(Extracted records)
=== Section Start ===

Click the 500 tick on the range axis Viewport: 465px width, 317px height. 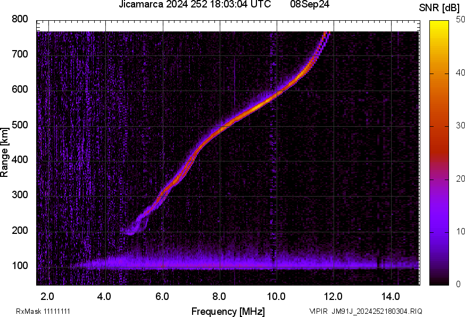20,125
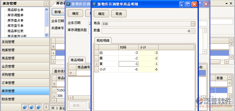Viewport: 235px width, 111px height.
Task: Click third blue stacked-window icon at sidebar bottom
Action: point(39,107)
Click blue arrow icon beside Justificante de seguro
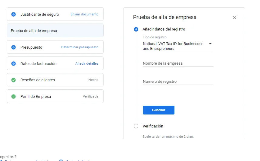The width and height of the screenshot is (260, 161). pyautogui.click(x=13, y=14)
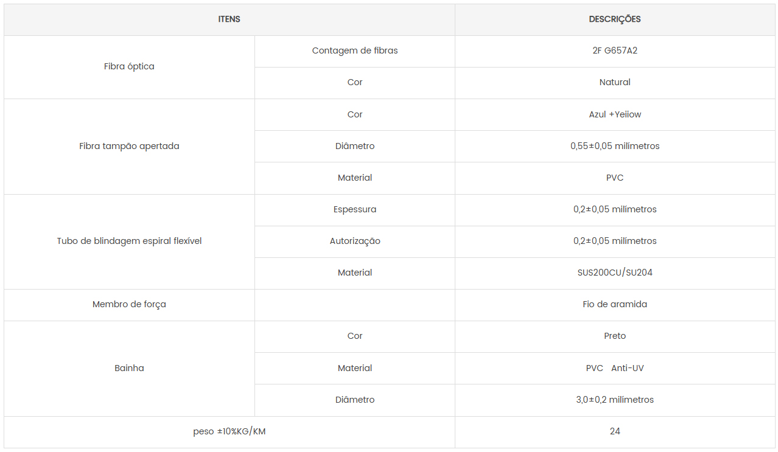Click the PVC Anti-UV material value

615,369
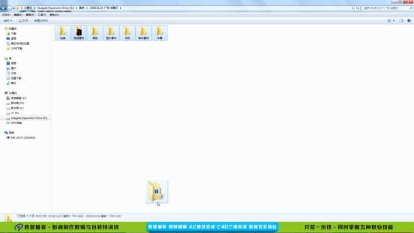Select Seagate Expansion Drive (G:) in sidebar

pyautogui.click(x=28, y=118)
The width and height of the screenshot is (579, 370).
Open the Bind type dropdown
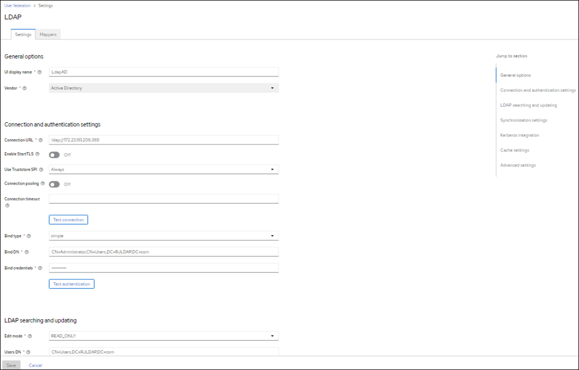coord(164,236)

=== Section End ===

Copy exactly the lines from the line that has "The width and height of the screenshot is (579, 370)." through the last line of the entries above, inclusive, and no others. Pictures do not go in the copy.

**Expected answer**
The width and height of the screenshot is (579, 370).
Open the Bind type dropdown
coord(164,236)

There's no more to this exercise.